Task instructions
Can you retype only the lines from the one with "Click the file" through the final line of the material, exactly as given?

Material to process
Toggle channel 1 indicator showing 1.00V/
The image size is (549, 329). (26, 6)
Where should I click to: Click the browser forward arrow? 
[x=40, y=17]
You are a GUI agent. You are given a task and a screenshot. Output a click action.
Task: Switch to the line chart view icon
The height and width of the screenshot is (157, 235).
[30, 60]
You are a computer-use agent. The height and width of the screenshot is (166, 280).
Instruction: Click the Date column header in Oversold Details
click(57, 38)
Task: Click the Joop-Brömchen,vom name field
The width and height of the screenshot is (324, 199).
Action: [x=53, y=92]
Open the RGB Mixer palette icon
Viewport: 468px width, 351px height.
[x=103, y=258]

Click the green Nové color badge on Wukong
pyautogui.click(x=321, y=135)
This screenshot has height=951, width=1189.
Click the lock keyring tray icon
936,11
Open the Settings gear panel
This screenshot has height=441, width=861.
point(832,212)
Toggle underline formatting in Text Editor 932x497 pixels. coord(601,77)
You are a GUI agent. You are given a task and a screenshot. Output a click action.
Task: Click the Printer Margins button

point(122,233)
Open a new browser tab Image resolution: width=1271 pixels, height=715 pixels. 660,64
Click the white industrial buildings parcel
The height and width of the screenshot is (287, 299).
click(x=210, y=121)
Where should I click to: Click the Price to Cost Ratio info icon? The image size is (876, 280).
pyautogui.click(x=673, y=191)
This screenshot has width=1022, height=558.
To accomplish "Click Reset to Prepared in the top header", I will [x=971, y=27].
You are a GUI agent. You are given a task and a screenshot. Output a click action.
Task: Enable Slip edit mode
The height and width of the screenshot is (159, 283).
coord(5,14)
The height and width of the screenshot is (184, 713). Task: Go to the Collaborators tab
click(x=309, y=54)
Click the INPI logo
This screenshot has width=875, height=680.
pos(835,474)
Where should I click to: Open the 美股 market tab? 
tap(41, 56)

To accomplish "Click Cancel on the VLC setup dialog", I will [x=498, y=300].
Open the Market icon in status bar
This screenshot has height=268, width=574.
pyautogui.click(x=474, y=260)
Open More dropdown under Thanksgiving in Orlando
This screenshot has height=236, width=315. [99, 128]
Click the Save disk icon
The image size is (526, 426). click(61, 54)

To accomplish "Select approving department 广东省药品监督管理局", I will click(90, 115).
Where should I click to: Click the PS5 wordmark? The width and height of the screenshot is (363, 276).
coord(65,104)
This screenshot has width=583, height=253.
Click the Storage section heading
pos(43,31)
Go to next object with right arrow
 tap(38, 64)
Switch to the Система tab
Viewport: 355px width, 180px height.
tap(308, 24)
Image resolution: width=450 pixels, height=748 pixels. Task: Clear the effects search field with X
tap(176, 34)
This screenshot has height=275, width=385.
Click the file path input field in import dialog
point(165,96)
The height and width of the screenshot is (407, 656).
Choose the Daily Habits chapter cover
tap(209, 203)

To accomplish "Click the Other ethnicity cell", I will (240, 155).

Solved exercise
Click the file path input field in import dialog
point(165,96)
The height and width of the screenshot is (407, 656).
Choose the Daily Habits chapter cover
tap(209, 203)

To accomplish "Click the Other ethnicity cell", I will (240, 155).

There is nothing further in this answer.